Work task —
Repeat the entries exactly as they stand.
━━━━━ Exercise input ━━━━━
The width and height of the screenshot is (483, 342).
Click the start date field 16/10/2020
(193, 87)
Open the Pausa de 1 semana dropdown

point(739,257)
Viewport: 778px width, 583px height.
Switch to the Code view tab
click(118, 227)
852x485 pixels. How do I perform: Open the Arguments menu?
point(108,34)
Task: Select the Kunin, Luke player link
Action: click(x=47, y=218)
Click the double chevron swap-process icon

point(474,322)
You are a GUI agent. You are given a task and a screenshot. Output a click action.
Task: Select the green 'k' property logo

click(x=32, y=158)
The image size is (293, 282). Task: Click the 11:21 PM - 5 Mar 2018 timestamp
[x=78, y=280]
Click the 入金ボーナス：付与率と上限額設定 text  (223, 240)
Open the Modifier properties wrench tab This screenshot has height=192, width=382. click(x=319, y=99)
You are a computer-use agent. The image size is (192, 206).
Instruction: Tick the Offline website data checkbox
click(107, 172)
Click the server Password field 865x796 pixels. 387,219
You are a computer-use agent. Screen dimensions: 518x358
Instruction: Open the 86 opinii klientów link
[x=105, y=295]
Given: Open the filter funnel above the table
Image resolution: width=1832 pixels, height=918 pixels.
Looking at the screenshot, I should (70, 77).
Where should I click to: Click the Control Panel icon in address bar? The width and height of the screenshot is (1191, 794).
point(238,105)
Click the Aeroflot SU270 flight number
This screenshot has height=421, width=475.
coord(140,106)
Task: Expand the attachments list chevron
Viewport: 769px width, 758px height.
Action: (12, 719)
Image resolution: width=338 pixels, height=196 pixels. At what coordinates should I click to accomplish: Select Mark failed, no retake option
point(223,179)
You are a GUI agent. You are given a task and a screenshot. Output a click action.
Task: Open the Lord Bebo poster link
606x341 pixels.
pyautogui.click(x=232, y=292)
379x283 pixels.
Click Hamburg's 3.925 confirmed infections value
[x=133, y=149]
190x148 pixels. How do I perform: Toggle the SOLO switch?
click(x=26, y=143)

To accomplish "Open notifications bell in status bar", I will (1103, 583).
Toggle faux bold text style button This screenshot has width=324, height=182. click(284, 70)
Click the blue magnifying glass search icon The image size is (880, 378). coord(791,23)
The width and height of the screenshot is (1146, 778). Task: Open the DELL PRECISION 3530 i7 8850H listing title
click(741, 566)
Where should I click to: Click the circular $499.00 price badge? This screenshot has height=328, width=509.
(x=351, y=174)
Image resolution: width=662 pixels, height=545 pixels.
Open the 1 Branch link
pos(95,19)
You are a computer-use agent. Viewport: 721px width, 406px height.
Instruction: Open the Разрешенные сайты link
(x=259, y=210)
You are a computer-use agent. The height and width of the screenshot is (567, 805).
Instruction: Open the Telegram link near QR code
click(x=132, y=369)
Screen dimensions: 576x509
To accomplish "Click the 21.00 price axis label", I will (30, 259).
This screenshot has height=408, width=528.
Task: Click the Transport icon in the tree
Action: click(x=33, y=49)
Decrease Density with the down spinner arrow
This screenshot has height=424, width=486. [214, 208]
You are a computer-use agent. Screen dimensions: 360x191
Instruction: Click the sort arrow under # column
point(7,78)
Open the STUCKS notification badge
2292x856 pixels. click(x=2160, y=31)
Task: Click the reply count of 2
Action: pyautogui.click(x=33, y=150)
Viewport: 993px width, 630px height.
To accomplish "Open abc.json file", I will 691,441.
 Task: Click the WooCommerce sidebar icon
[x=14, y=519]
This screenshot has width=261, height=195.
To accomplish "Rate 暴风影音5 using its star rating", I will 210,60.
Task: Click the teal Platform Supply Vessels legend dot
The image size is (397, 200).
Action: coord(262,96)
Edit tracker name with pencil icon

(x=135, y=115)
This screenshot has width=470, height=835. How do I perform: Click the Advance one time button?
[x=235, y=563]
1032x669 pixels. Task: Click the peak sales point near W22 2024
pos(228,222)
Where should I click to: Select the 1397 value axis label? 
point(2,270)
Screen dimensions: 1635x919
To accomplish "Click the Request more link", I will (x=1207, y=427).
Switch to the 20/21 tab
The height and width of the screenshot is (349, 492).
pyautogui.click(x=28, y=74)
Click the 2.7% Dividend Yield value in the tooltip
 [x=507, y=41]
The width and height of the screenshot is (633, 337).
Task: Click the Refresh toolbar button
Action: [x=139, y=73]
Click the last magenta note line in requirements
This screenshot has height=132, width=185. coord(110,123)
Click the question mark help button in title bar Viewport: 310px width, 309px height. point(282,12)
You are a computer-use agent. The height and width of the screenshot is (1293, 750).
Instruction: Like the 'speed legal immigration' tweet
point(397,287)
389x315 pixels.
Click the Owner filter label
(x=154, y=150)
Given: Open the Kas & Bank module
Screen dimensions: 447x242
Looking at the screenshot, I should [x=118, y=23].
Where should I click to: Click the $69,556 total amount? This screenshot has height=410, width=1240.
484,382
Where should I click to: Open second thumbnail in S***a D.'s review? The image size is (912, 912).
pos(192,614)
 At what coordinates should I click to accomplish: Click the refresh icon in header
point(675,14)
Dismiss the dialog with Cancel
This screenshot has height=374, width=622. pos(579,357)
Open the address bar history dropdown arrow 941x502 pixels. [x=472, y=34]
━━━━━
The completed task —
The width and height of the screenshot is (483, 342).
Click the start date field 16/10/2020
(193, 87)
Open the Pausa de 1 semana dropdown

point(739,257)
Viewport: 778px width, 583px height.
Switch to the Code view tab
click(118, 227)
852x485 pixels. How do I perform: Open the Arguments menu?
point(108,34)
Task: Select the Kunin, Luke player link
Action: click(x=47, y=218)
Click the double chevron swap-process icon

point(474,322)
You are a GUI agent. You are given a task and a screenshot. Output a click action.
Task: Select the green 'k' property logo

click(x=32, y=158)
The image size is (293, 282). Task: Click the 11:21 PM - 5 Mar 2018 timestamp
[x=78, y=280]
Click the 入金ボーナス：付与率と上限額設定 text  (223, 240)
Open the Modifier properties wrench tab This screenshot has height=192, width=382. click(x=319, y=99)
You are a computer-use agent. The image size is (192, 206).
Instruction: Tick the Offline website data checkbox
click(107, 172)
Click the server Password field 865x796 pixels. 387,219
You are a computer-use agent. Screen dimensions: 518x358
Instruction: Open the 86 opinii klientów link
[x=105, y=295]
Given: Open the filter funnel above the table
Image resolution: width=1832 pixels, height=918 pixels.
Looking at the screenshot, I should (70, 77).
Where should I click to: Click the Control Panel icon in address bar? The width and height of the screenshot is (1191, 794).
point(238,105)
Click the Aeroflot SU270 flight number
This screenshot has height=421, width=475.
coord(140,106)
Task: Expand the attachments list chevron
Viewport: 769px width, 758px height.
Action: (12, 719)
Image resolution: width=338 pixels, height=196 pixels. At what coordinates should I click to accomplish: Select Mark failed, no retake option
point(223,179)
You are a GUI agent. You are given a task and a screenshot. Output a click action.
Task: Open the Lord Bebo poster link
606x341 pixels.
pyautogui.click(x=232, y=292)
379x283 pixels.
Click Hamburg's 3.925 confirmed infections value
[x=133, y=149]
190x148 pixels. How do I perform: Toggle the SOLO switch?
click(x=26, y=143)

To accomplish "Open notifications bell in status bar", I will (1103, 583).
Toggle faux bold text style button This screenshot has width=324, height=182. click(284, 70)
Click the blue magnifying glass search icon The image size is (880, 378). coord(791,23)
The width and height of the screenshot is (1146, 778). Task: Open the DELL PRECISION 3530 i7 8850H listing title
click(741, 566)
Where should I click to: Click the circular $499.00 price badge? This screenshot has height=328, width=509.
(x=351, y=174)
Image resolution: width=662 pixels, height=545 pixels.
Open the 1 Branch link
pos(95,19)
You are a computer-use agent. Viewport: 721px width, 406px height.
Instruction: Open the Разрешенные сайты link
(x=259, y=210)
You are a computer-use agent. The height and width of the screenshot is (567, 805).
Instruction: Open the Telegram link near QR code
click(x=132, y=369)
Screen dimensions: 576x509
To accomplish "Click the 21.00 price axis label", I will (30, 259).
This screenshot has height=408, width=528.
Task: Click the Transport icon in the tree
Action: click(x=33, y=49)
Decrease Density with the down spinner arrow
This screenshot has height=424, width=486. [214, 208]
You are a computer-use agent. Screen dimensions: 360x191
Instruction: Click the sort arrow under # column
point(7,78)
Open the STUCKS notification badge
2292x856 pixels. click(x=2160, y=31)
Task: Click the reply count of 2
Action: pyautogui.click(x=33, y=150)
Viewport: 993px width, 630px height.
To accomplish "Open abc.json file", I will 691,441.
 Task: Click the WooCommerce sidebar icon
[x=14, y=519]
This screenshot has width=261, height=195.
To accomplish "Rate 暴风影音5 using its star rating", I will 210,60.
Task: Click the teal Platform Supply Vessels legend dot
The image size is (397, 200).
Action: coord(262,96)
Edit tracker name with pencil icon

(x=135, y=115)
This screenshot has width=470, height=835. How do I perform: Click the Advance one time button?
[x=235, y=563]
1032x669 pixels. Task: Click the peak sales point near W22 2024
pos(228,222)
Where should I click to: Select the 1397 value axis label? 
point(2,270)
Screen dimensions: 1635x919
To accomplish "Click the Request more link", I will (x=1207, y=427).
Switch to the 20/21 tab
The height and width of the screenshot is (349, 492).
pyautogui.click(x=28, y=74)
Click the 2.7% Dividend Yield value in the tooltip
 [x=507, y=41]
The width and height of the screenshot is (633, 337).
Task: Click the Refresh toolbar button
Action: [x=139, y=73]
Click the last magenta note line in requirements
This screenshot has height=132, width=185. coord(110,123)
Click the question mark help button in title bar Viewport: 310px width, 309px height. point(282,12)
You are a computer-use agent. The height and width of the screenshot is (1293, 750).
Instruction: Like the 'speed legal immigration' tweet
point(397,287)
389x315 pixels.
Click the Owner filter label
(x=154, y=150)
Given: Open the Kas & Bank module
Screen dimensions: 447x242
Looking at the screenshot, I should [x=118, y=23].
Where should I click to: Click the $69,556 total amount? This screenshot has height=410, width=1240.
484,382
Where should I click to: Open second thumbnail in S***a D.'s review? The image size is (912, 912).
pos(192,614)
 At what coordinates should I click to accomplish: Click the refresh icon in header
point(675,14)
Dismiss the dialog with Cancel
This screenshot has height=374, width=622. pos(579,357)
Open the address bar history dropdown arrow 941x502 pixels. [x=472, y=34]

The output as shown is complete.